■ THE DATA ■
──────────────────────────────
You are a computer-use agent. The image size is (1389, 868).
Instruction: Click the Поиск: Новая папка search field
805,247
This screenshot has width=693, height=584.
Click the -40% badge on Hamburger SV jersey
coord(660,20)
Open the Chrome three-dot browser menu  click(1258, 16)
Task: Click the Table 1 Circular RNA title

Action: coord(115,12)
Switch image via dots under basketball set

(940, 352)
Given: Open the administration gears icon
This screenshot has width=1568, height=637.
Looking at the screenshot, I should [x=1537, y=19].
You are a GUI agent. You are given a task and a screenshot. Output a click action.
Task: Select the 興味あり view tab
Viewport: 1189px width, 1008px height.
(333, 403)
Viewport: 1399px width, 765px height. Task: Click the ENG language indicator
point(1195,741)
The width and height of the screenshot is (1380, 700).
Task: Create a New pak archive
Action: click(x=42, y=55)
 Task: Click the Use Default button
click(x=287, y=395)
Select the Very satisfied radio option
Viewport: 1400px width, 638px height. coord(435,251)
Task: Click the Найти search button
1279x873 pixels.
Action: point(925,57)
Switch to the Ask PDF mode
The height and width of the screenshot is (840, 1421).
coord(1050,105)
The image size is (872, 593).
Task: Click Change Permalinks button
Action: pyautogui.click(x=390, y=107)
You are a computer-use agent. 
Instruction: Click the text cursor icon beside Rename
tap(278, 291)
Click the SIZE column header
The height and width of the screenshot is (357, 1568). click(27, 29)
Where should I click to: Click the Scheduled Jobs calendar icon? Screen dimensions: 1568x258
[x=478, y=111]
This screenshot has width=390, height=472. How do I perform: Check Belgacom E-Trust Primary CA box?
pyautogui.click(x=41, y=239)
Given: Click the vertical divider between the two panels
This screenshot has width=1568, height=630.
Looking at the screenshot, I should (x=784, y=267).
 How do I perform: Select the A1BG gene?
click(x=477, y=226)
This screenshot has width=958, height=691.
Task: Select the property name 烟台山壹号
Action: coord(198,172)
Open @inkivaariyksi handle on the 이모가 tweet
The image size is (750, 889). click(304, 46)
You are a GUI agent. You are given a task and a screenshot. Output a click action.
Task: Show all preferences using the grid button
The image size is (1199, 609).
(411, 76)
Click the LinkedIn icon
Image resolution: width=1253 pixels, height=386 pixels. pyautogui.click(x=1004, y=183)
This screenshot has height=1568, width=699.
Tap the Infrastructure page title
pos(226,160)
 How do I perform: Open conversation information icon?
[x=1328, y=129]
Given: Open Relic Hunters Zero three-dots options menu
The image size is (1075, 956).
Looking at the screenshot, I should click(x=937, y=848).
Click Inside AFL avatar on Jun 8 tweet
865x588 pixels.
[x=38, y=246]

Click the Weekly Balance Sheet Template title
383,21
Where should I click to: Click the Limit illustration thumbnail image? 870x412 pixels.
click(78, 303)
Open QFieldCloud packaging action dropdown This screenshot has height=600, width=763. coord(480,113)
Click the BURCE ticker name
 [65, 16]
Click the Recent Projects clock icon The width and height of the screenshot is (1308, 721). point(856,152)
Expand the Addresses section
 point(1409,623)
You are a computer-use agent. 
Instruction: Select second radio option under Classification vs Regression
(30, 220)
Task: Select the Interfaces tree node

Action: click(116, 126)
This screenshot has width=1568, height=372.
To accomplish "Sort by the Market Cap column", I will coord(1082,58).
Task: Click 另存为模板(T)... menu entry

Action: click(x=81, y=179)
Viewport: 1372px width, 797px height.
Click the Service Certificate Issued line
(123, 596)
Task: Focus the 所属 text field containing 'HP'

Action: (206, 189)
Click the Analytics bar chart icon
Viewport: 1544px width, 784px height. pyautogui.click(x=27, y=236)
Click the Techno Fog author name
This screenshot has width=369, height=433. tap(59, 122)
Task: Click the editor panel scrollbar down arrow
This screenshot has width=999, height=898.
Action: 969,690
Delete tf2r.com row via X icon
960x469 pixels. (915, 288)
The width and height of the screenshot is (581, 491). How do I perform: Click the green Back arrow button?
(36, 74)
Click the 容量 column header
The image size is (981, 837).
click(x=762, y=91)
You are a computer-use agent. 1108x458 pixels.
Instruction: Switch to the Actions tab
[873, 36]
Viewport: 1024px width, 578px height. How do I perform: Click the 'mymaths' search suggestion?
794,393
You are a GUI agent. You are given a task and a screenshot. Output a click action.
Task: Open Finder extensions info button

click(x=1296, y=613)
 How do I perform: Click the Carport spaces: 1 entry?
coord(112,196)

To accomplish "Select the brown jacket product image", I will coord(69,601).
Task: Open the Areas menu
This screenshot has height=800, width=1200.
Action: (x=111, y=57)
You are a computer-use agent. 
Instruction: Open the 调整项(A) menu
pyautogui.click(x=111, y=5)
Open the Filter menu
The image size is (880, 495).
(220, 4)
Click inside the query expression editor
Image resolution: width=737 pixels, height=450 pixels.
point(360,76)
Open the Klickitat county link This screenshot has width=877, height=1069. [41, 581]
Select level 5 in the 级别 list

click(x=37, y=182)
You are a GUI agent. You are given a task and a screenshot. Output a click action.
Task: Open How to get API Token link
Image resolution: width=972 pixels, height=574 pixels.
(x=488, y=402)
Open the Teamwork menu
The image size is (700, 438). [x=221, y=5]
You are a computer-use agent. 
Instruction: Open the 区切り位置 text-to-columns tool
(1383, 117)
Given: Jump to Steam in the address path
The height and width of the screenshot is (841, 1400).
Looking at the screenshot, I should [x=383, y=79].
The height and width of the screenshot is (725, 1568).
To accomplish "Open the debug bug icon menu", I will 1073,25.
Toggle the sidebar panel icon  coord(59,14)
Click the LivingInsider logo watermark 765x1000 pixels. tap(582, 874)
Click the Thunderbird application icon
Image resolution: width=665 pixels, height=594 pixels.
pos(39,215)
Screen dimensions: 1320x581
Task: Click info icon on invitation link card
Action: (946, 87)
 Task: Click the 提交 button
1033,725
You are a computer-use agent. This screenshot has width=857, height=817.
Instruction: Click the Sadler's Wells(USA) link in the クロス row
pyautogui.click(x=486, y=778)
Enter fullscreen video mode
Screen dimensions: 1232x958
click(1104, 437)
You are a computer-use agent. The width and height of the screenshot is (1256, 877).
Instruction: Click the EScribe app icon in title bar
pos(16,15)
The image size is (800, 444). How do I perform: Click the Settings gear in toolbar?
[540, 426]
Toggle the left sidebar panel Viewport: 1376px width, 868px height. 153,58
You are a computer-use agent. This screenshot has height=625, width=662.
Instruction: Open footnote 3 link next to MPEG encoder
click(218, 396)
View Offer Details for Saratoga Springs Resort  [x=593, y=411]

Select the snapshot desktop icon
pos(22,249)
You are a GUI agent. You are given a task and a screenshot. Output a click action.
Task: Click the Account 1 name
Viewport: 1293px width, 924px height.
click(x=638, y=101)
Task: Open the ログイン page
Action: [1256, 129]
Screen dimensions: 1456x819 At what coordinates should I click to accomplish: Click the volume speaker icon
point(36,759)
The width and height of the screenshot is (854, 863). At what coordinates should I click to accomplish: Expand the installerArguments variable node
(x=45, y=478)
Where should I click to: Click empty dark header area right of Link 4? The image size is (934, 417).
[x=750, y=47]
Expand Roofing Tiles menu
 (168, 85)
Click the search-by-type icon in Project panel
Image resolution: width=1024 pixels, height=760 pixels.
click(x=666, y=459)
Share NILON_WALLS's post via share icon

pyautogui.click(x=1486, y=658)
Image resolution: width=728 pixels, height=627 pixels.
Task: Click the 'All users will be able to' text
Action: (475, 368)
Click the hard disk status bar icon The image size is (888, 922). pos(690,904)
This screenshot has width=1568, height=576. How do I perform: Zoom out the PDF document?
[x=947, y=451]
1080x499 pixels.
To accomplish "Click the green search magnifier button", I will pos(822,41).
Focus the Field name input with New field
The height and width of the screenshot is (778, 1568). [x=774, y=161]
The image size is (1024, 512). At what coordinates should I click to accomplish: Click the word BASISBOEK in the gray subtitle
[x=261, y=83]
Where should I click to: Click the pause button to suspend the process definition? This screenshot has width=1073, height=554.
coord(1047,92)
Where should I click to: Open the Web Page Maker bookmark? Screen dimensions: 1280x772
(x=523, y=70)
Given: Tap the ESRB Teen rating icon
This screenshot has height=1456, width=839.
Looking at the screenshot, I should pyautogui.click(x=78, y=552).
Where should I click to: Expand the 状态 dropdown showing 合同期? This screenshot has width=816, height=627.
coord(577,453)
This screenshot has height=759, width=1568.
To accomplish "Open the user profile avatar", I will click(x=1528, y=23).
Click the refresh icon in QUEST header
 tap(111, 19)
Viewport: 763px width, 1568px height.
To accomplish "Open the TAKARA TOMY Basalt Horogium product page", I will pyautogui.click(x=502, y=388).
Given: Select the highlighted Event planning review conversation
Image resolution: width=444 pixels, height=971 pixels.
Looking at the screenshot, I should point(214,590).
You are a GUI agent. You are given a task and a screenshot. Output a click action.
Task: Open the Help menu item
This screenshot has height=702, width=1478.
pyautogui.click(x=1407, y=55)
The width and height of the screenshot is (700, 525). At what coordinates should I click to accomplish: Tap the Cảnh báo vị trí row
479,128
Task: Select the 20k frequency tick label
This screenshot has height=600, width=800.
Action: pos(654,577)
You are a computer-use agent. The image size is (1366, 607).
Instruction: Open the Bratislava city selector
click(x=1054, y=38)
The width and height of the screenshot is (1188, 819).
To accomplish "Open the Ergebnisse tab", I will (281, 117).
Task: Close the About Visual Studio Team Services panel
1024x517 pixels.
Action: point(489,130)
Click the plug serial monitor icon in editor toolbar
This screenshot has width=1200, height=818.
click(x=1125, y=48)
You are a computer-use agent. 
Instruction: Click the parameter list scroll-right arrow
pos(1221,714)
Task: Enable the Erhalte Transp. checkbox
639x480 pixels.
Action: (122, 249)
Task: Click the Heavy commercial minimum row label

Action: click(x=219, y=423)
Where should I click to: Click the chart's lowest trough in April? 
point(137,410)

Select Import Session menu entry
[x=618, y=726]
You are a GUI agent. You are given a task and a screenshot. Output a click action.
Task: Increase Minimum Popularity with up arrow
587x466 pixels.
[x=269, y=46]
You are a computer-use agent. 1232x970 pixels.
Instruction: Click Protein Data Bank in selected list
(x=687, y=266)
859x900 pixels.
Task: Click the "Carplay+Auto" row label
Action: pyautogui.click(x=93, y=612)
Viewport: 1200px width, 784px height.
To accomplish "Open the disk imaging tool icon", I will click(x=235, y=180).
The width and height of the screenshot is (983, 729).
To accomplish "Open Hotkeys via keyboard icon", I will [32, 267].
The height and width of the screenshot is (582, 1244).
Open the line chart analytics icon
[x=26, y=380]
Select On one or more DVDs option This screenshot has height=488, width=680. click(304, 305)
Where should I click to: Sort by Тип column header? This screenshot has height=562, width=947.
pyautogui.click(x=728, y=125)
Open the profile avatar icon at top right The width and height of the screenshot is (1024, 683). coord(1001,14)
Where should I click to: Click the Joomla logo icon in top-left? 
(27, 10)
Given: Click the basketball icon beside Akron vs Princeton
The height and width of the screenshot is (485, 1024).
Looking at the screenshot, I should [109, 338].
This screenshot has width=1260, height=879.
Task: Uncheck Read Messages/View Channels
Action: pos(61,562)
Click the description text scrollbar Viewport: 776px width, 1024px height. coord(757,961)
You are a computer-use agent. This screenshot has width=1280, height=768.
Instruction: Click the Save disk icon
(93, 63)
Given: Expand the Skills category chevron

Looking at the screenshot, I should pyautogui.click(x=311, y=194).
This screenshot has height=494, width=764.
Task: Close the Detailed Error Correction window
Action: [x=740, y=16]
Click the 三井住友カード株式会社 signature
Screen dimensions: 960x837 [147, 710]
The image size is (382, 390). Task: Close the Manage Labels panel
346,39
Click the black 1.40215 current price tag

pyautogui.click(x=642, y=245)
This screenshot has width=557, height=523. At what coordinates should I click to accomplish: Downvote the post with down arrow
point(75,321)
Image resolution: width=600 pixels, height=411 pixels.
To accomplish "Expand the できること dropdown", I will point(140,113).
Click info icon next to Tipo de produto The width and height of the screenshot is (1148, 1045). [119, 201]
──────────────────────────────
Only a number is wanted here: the count of lines above that hold the word "scrollbar".

2